If the Government were to believe its own utterances, then an expected action in the wake of assault on Charrandas would be for it to openly and forthrightly condemn those attacks and the actions of the State newspaper in the interest of safeguarding our democracy. The noticeable absence of a condemnation thus far, would only serve to confirm the belief that our freedom of choice is being battered with a signal of it possibly becoming expunged.
The situation also exposes the duplicitous act of convenient democracy by the Government; showing support is democratic while dissent is an act of betrayal. This is now beyond the agreement to disagree at that level. While it’s expected that the Government and its supporters will feel disappointed, mature leadership would demand that Charrandas’s choice be respected since his action constitutes a basic tenet of democracy.
Similarly, the Government has an obligation to adhere to the Constitution and the process related to the successful passage of the No-confidence Motion. From what has been reported, it appears that the Clerk of the National Assembly has or is in the process of formalising that the motion was successfully and legally carried. Prime Minister Moses Nagamootoo, to his credit on the said night the motion was passed, said the Government has to accept the vote.
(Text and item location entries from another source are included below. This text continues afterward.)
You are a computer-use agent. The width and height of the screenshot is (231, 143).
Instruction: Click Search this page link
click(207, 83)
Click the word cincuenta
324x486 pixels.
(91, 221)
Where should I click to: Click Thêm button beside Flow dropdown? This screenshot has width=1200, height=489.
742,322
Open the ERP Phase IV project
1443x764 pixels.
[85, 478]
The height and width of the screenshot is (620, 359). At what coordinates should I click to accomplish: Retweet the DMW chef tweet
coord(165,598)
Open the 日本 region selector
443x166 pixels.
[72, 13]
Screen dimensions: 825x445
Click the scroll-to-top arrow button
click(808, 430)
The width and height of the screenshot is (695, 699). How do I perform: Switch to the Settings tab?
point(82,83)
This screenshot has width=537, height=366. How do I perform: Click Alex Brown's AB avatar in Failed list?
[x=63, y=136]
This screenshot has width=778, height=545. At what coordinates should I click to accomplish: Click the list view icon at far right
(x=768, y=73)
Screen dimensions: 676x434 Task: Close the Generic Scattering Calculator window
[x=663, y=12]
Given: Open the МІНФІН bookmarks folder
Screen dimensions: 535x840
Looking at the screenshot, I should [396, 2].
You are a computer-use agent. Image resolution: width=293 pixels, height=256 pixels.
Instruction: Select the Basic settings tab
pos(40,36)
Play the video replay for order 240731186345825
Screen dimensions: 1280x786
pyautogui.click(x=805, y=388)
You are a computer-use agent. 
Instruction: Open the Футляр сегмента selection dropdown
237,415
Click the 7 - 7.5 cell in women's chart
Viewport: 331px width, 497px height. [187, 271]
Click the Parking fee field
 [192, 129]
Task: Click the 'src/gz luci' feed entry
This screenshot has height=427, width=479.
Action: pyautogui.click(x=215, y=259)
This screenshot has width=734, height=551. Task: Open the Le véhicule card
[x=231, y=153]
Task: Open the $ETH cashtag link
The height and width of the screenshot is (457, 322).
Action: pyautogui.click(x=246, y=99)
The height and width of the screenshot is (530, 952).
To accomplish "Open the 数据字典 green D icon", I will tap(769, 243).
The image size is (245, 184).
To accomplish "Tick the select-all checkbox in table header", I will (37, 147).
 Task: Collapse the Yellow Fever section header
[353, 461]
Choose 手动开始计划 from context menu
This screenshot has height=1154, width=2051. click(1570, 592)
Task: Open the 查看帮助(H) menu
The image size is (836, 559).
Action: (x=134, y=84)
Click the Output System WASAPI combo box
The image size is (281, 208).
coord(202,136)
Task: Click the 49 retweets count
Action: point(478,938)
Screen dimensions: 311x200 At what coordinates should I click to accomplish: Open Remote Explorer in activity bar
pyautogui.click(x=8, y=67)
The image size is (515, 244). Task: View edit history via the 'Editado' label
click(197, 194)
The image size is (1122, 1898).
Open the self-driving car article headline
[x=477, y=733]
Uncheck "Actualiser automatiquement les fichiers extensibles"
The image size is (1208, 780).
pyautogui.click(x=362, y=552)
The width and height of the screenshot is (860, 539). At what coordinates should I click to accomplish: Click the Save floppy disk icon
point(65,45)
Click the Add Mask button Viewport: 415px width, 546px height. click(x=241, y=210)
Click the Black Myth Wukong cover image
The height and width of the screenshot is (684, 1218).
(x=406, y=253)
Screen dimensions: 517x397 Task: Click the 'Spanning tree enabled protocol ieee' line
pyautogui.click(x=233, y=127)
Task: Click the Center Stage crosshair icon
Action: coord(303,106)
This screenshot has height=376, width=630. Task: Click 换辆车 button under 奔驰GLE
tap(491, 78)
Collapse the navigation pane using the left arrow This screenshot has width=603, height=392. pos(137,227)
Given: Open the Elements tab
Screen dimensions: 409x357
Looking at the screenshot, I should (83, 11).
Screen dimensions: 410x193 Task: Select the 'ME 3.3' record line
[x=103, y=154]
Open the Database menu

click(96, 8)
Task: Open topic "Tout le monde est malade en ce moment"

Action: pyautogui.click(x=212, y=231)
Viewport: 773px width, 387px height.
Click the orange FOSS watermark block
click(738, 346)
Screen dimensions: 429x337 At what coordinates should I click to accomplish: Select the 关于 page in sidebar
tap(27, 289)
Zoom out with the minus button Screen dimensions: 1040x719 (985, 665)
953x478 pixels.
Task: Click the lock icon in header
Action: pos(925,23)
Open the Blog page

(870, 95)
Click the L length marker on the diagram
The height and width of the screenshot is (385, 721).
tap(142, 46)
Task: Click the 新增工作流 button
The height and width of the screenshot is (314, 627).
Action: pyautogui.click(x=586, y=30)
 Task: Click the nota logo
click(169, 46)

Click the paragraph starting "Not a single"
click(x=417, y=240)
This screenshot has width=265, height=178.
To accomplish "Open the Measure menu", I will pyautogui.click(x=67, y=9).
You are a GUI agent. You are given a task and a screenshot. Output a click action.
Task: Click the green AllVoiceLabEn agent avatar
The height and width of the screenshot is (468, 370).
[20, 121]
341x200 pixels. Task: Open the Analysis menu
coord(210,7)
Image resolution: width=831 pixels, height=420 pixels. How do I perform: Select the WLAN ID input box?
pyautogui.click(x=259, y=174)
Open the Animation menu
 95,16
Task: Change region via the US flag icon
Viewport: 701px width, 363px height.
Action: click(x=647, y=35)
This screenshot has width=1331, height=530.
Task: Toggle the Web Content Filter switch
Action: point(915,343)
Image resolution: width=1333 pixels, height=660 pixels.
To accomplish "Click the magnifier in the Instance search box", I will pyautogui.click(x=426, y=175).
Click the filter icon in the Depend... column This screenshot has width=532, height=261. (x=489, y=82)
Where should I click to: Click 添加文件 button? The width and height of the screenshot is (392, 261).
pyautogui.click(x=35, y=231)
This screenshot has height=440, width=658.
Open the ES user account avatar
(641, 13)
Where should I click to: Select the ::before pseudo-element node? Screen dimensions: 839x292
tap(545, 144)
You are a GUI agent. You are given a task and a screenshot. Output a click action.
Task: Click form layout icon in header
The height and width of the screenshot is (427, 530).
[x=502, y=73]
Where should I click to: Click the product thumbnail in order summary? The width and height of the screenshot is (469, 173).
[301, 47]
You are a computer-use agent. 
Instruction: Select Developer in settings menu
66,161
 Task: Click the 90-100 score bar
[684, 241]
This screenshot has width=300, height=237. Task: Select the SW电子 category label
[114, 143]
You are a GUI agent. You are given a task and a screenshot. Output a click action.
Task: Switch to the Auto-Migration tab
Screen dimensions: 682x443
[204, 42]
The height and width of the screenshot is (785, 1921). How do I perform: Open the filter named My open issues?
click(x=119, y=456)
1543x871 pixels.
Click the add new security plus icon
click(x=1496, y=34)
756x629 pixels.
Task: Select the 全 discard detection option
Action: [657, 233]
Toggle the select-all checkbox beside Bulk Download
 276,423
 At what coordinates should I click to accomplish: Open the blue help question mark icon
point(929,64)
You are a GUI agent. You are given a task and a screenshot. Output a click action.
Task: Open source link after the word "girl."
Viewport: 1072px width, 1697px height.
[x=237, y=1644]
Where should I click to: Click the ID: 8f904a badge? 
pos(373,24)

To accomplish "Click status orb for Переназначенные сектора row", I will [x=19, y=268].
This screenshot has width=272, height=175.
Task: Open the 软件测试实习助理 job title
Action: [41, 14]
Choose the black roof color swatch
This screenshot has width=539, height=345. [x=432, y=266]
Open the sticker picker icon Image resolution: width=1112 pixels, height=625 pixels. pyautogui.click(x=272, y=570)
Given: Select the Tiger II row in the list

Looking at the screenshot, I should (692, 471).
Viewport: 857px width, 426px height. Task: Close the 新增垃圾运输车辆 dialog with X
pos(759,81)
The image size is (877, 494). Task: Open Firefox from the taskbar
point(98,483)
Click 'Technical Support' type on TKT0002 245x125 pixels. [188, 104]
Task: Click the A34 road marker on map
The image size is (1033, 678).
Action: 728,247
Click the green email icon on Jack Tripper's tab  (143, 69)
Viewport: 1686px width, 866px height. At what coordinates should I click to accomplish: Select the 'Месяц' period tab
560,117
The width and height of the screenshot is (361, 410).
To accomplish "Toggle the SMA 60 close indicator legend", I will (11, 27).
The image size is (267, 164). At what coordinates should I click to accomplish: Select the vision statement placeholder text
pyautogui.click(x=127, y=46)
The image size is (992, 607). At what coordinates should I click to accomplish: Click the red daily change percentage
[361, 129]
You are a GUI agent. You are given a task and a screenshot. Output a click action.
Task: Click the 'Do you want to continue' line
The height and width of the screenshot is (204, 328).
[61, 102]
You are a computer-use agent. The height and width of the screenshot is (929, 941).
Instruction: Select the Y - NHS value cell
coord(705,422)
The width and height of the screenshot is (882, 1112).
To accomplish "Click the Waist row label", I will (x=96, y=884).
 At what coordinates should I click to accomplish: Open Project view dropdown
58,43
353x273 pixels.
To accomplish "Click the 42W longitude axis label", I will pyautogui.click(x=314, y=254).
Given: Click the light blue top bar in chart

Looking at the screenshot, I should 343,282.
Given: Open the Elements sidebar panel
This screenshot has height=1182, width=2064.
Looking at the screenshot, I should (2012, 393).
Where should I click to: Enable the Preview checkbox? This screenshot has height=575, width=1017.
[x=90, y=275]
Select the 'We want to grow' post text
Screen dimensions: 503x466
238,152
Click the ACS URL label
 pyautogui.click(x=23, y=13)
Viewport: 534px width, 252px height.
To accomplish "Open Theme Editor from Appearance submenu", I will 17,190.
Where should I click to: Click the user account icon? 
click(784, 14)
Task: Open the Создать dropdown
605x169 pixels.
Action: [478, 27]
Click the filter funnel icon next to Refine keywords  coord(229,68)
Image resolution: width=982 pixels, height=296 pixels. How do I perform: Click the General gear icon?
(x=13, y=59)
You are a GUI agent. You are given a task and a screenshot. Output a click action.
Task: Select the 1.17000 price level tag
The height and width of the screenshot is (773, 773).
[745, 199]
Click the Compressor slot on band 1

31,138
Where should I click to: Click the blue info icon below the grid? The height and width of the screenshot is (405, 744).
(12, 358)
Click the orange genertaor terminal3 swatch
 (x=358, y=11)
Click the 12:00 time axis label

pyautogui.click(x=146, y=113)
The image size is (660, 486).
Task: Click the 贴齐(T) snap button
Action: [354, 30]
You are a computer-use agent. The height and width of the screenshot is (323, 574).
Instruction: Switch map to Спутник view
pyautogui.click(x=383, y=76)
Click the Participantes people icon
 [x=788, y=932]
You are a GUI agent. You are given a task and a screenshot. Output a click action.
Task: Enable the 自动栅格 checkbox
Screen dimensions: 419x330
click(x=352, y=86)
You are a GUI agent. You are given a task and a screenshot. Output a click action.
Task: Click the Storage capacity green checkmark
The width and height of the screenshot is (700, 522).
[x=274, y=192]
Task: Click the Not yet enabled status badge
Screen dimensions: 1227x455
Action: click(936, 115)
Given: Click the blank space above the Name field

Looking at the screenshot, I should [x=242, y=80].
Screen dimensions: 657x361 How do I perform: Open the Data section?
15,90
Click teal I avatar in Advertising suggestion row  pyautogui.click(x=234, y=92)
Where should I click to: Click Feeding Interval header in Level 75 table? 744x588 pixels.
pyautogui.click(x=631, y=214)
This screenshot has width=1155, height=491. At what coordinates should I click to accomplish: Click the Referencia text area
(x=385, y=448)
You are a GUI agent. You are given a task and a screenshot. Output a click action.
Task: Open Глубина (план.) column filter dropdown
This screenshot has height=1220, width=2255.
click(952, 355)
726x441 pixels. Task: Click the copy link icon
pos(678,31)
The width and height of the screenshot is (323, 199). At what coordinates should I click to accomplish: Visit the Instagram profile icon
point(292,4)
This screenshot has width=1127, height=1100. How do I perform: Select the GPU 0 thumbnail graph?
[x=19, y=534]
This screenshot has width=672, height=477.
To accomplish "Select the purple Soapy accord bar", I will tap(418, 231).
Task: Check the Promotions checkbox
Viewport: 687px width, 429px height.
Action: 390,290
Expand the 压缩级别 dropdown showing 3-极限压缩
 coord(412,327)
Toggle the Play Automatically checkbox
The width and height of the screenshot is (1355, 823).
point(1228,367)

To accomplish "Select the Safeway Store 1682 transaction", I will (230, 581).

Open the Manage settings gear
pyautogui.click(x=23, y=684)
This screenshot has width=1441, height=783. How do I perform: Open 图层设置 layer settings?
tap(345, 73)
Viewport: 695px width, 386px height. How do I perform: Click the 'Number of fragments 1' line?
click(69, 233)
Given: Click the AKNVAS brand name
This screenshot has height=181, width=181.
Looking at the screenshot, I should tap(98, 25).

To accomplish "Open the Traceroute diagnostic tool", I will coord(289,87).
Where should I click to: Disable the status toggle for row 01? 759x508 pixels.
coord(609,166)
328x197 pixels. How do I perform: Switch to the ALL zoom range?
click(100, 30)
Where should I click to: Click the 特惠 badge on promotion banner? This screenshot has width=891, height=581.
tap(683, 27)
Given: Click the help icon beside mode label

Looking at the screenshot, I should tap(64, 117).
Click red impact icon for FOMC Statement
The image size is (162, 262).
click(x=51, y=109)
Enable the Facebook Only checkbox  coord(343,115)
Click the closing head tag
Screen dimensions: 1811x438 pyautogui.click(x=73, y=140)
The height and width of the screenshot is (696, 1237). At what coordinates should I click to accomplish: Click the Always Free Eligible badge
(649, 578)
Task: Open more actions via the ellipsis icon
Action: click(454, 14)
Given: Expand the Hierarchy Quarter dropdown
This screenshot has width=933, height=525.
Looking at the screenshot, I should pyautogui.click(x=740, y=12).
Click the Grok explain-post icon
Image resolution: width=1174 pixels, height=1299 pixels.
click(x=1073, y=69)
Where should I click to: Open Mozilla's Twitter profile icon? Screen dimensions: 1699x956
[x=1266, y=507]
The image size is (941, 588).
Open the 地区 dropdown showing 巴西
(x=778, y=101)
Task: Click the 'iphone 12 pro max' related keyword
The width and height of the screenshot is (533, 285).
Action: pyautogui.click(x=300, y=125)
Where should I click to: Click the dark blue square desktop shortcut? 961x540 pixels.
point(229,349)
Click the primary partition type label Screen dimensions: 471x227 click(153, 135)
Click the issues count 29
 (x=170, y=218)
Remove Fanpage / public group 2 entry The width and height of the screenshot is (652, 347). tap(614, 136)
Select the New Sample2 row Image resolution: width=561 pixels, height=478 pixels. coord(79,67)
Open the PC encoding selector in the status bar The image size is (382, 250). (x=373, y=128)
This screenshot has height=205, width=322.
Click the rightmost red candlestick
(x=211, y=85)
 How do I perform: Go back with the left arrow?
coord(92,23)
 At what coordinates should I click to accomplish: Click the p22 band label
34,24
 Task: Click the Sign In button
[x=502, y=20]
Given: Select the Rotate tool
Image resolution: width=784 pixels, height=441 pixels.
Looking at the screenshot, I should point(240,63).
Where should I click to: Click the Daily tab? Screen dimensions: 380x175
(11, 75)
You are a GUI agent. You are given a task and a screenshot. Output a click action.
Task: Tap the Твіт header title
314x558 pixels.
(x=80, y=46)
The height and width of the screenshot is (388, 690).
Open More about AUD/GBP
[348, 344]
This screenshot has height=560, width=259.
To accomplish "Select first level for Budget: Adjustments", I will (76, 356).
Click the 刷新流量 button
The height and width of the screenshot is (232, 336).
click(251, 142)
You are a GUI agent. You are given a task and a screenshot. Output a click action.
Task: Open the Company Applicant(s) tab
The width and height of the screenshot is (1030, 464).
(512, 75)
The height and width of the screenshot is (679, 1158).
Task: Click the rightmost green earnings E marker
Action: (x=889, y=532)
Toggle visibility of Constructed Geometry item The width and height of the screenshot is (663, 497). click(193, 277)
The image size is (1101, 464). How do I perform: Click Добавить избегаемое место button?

The Guyana Bar Association is the latest of many organisations to make known similar sentiments.
That brings into question, the preposterous pronouncement by a leading attorney and who was an executive of the AFC, now claiming that the result of the motion is illegal. His mathematical argument that 33 out of 65 is not a majority is not only illogical and laughable but bewildering to students.
Here again is another example of convenience, this time convenience of objection. He never made the same mathematical argument when the Government held a one-seat parliamentary majority while in Opposition and used the said 33-22 to cut the budget and scuttle funding for transformation projects under the Donald Ramotar Administration. The Amaila Falls Hydro Project and the Specialty Hospital readily come to mind and which by now would have been completed bringing much needed relief to Guyanese.
Whatever reason of self-interest may be driving such baseless mathematical principles, again the Government has an obligation to follow the Constitution and, more so, to debunk such attempts to clutch at straws not only in the interest on democracy, but for the upholding of the law and social cohesion, again, ironically, the Ministry of which it established.
Up to this point, instead of reiterating that the motion has been carried, the Government appointed a sub-committee to consider the argument that 33 is not the majority. That suggests that the Government is looking for solace any way it can. In doing so, it is demonstrating a profound sense of desperation in mathematical principles that have been conveniently distorted.